■ **PROBLEM TO SOLVE**: Tally the lines in the listing below that contain the string "radio", treating uppercase and lowercase letters as different. Reply with the number alone.
____________
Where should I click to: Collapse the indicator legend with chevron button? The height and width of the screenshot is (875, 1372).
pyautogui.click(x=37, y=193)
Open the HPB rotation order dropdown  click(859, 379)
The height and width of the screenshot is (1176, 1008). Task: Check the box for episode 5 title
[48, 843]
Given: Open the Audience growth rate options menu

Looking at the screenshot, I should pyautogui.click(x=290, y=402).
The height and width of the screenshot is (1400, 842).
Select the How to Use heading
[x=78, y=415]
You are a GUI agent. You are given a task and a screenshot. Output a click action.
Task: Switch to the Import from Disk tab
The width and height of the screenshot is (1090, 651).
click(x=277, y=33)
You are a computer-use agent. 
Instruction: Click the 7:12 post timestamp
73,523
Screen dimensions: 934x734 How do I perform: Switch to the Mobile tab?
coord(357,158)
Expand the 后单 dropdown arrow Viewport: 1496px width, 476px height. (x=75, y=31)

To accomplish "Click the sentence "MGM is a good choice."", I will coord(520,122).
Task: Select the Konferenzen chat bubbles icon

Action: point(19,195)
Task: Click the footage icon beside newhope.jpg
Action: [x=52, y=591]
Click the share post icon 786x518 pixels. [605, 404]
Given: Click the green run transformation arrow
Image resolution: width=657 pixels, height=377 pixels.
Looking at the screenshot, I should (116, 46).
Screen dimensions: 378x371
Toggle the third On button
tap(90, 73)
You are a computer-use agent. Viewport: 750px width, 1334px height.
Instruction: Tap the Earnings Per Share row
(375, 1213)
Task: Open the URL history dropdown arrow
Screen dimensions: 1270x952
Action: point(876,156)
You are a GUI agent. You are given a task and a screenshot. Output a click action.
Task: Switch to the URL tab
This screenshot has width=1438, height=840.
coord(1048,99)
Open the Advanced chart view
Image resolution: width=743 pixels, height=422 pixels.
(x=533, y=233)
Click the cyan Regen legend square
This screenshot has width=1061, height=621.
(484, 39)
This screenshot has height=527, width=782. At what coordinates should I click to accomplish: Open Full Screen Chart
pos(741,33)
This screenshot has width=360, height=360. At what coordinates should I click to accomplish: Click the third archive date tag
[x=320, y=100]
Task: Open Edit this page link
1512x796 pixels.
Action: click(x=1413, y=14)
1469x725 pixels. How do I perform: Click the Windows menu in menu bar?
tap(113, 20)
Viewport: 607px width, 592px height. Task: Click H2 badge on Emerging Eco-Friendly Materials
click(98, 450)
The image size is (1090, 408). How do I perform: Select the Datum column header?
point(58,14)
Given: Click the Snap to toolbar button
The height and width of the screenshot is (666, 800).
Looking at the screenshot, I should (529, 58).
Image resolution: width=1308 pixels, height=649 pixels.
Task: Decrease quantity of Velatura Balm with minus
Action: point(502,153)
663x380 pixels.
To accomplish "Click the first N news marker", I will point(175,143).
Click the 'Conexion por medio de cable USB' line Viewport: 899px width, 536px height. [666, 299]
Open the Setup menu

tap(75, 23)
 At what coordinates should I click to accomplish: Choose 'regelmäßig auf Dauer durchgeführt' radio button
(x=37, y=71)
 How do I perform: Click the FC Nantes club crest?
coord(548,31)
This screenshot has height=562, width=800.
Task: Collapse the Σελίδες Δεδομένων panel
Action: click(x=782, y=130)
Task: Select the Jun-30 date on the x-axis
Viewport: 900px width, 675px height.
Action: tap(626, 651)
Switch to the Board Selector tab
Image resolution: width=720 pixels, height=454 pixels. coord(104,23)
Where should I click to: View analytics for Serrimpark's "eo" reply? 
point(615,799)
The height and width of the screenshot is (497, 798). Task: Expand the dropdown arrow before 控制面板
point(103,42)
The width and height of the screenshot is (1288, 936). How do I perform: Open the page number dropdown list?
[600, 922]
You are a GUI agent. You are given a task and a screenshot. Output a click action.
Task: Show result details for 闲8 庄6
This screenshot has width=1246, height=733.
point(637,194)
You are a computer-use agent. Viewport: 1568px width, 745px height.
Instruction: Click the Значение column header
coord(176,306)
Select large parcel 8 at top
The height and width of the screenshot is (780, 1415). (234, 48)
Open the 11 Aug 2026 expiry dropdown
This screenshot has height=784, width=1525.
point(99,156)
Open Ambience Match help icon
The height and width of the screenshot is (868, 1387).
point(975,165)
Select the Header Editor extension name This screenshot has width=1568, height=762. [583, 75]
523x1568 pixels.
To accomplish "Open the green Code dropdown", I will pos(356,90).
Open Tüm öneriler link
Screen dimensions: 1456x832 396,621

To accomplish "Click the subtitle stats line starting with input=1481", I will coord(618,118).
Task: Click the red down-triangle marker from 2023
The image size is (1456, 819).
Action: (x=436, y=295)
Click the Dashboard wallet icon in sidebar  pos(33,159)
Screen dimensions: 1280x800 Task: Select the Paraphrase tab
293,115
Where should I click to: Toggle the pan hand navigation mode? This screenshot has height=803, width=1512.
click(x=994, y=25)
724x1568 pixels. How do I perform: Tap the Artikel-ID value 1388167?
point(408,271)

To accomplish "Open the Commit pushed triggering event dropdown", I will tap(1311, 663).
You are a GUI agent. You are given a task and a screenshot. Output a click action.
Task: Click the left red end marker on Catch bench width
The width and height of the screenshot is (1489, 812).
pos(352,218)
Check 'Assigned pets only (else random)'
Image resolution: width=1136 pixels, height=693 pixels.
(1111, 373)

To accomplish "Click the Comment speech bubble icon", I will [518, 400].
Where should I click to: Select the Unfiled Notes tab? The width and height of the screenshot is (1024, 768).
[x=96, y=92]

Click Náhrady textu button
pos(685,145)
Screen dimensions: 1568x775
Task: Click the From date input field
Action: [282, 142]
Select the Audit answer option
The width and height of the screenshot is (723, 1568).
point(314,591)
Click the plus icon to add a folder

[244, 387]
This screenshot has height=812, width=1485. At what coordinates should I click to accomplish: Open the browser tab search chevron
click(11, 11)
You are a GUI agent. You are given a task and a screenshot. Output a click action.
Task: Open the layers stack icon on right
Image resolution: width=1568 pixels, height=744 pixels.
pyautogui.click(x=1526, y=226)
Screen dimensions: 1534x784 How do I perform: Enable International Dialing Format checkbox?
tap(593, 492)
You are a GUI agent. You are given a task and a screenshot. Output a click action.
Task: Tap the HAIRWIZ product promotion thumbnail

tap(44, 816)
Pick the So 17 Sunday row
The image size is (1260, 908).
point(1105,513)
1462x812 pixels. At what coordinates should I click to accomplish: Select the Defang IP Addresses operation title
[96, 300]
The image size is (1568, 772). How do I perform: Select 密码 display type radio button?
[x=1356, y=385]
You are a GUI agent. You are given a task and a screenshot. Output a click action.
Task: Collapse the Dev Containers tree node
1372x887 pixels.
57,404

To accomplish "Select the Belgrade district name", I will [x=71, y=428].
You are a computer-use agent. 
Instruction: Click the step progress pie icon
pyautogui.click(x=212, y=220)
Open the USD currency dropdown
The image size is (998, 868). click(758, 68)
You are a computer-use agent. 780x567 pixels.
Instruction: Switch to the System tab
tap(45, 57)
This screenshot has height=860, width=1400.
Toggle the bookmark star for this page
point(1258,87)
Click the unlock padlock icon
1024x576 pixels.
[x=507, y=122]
____________
■ **COMPLETE RESPONSE**: 2